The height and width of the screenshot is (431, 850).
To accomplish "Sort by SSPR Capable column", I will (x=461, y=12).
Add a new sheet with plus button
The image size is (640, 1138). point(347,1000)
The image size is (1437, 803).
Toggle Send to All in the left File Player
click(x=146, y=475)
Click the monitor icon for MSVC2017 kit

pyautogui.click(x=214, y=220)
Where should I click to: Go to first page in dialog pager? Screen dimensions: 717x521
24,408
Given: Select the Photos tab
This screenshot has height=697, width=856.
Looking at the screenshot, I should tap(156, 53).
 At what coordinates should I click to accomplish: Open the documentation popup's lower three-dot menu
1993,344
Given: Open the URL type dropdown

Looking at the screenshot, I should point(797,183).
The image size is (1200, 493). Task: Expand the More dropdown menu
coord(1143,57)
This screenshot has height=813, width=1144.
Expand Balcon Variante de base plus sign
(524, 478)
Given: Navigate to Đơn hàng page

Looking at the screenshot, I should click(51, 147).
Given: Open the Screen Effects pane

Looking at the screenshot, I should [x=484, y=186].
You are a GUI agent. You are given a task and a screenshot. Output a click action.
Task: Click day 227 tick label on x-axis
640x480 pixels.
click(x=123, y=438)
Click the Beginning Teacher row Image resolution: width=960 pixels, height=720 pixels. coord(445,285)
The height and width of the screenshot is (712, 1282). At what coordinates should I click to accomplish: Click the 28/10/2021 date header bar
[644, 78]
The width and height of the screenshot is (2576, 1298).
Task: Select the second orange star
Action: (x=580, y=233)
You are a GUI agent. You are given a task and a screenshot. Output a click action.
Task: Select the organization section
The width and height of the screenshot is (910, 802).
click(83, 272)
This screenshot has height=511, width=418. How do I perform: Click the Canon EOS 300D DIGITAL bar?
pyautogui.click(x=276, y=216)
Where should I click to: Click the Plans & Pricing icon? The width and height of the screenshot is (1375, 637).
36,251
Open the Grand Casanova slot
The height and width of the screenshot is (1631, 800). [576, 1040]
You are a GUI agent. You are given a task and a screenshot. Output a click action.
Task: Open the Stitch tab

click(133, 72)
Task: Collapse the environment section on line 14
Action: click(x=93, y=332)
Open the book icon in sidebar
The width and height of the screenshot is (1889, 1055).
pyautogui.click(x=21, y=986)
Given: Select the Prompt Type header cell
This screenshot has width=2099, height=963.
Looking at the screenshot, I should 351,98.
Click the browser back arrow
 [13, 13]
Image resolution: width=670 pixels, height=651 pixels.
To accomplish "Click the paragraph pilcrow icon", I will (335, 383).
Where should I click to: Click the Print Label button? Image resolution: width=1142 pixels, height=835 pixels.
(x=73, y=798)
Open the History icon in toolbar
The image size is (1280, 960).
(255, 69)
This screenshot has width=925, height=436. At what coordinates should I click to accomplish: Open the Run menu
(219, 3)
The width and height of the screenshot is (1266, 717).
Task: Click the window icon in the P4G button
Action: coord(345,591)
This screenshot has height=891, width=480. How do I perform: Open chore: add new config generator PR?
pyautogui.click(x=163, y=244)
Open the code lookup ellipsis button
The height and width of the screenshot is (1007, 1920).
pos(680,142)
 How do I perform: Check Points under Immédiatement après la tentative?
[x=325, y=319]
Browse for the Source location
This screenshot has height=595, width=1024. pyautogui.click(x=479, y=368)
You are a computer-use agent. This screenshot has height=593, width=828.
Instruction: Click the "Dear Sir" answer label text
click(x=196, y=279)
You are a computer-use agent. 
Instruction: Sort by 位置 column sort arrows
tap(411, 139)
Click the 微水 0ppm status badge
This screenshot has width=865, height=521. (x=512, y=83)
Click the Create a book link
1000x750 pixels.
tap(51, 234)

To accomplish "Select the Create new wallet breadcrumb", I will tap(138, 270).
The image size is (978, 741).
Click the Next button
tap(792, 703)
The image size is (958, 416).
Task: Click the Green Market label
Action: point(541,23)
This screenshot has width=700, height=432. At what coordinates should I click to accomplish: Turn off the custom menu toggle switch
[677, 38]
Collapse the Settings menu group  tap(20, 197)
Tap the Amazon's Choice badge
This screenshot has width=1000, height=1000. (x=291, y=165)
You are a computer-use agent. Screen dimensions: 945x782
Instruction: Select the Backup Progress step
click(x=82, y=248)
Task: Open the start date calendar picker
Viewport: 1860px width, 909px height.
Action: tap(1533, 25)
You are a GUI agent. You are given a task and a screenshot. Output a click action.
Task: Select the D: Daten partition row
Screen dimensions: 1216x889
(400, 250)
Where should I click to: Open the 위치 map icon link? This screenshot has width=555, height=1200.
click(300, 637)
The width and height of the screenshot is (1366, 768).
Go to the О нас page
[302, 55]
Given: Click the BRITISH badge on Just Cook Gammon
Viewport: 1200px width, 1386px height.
++++++
# Task details
Your task is to restate every record exactly.

# Written response
The height and width of the screenshot is (431, 850).
To accomplish "Sort by SSPR Capable column", I will (x=461, y=12).
Add a new sheet with plus button
The image size is (640, 1138). point(347,1000)
The image size is (1437, 803).
Toggle Send to All in the left File Player
click(x=146, y=475)
Click the monitor icon for MSVC2017 kit

pyautogui.click(x=214, y=220)
Where should I click to: Go to first page in dialog pager? Screen dimensions: 717x521
24,408
Given: Select the Photos tab
This screenshot has height=697, width=856.
Looking at the screenshot, I should tap(156, 53).
 At what coordinates should I click to accomplish: Open the documentation popup's lower three-dot menu
1993,344
Given: Open the URL type dropdown

Looking at the screenshot, I should point(797,183).
The image size is (1200, 493). Task: Expand the More dropdown menu
coord(1143,57)
This screenshot has height=813, width=1144.
Expand Balcon Variante de base plus sign
(524, 478)
Given: Navigate to Đơn hàng page

Looking at the screenshot, I should click(51, 147).
Given: Open the Screen Effects pane

Looking at the screenshot, I should [x=484, y=186].
You are a GUI agent. You are given a task and a screenshot. Output a click action.
Task: Click day 227 tick label on x-axis
640x480 pixels.
click(x=123, y=438)
Click the Beginning Teacher row Image resolution: width=960 pixels, height=720 pixels. coord(445,285)
The height and width of the screenshot is (712, 1282). At what coordinates should I click to accomplish: Click the 28/10/2021 date header bar
[644, 78]
The width and height of the screenshot is (2576, 1298).
Task: Select the second orange star
Action: (x=580, y=233)
You are a GUI agent. You are given a task and a screenshot. Output a click action.
Task: Select the organization section
The width and height of the screenshot is (910, 802).
click(83, 272)
This screenshot has height=511, width=418. How do I perform: Click the Canon EOS 300D DIGITAL bar?
pyautogui.click(x=276, y=216)
Where should I click to: Click the Plans & Pricing icon? The width and height of the screenshot is (1375, 637).
36,251
Open the Grand Casanova slot
The height and width of the screenshot is (1631, 800). [576, 1040]
You are a GUI agent. You are given a task and a screenshot. Output a click action.
Task: Open the Stitch tab

click(133, 72)
Task: Collapse the environment section on line 14
Action: click(x=93, y=332)
Open the book icon in sidebar
The width and height of the screenshot is (1889, 1055).
pyautogui.click(x=21, y=986)
Given: Select the Prompt Type header cell
This screenshot has width=2099, height=963.
Looking at the screenshot, I should 351,98.
Click the browser back arrow
 [13, 13]
Image resolution: width=670 pixels, height=651 pixels.
To accomplish "Click the paragraph pilcrow icon", I will (335, 383).
Where should I click to: Click the Print Label button? Image resolution: width=1142 pixels, height=835 pixels.
(x=73, y=798)
Open the History icon in toolbar
The image size is (1280, 960).
(255, 69)
This screenshot has width=925, height=436. At what coordinates should I click to accomplish: Open the Run menu
(219, 3)
The width and height of the screenshot is (1266, 717).
Task: Click the window icon in the P4G button
Action: coord(345,591)
This screenshot has height=891, width=480. How do I perform: Open chore: add new config generator PR?
pyautogui.click(x=163, y=244)
Open the code lookup ellipsis button
The height and width of the screenshot is (1007, 1920).
pos(680,142)
 How do I perform: Check Points under Immédiatement après la tentative?
[x=325, y=319]
Browse for the Source location
This screenshot has height=595, width=1024. pyautogui.click(x=479, y=368)
You are a computer-use agent. This screenshot has height=593, width=828.
Instruction: Click the "Dear Sir" answer label text
click(x=196, y=279)
You are a computer-use agent. 
Instruction: Sort by 位置 column sort arrows
tap(411, 139)
Click the 微水 0ppm status badge
This screenshot has width=865, height=521. (x=512, y=83)
Click the Create a book link
1000x750 pixels.
tap(51, 234)

To accomplish "Select the Create new wallet breadcrumb", I will tap(138, 270).
The image size is (978, 741).
Click the Next button
tap(792, 703)
The image size is (958, 416).
Task: Click the Green Market label
Action: point(541,23)
This screenshot has width=700, height=432. At what coordinates should I click to accomplish: Turn off the custom menu toggle switch
[677, 38]
Collapse the Settings menu group  tap(20, 197)
Tap the Amazon's Choice badge
This screenshot has width=1000, height=1000. (x=291, y=165)
You are a computer-use agent. Screen dimensions: 945x782
Instruction: Select the Backup Progress step
click(x=82, y=248)
Task: Open the start date calendar picker
Viewport: 1860px width, 909px height.
Action: tap(1533, 25)
You are a GUI agent. You are given a task and a screenshot. Output a click action.
Task: Select the D: Daten partition row
Screen dimensions: 1216x889
(400, 250)
Where should I click to: Open the 위치 map icon link? This screenshot has width=555, height=1200.
click(300, 637)
The width and height of the screenshot is (1366, 768).
Go to the О нас page
[302, 55]
Given: Click the BRITISH badge on Just Cook Gammon
Viewport: 1200px width, 1386px height.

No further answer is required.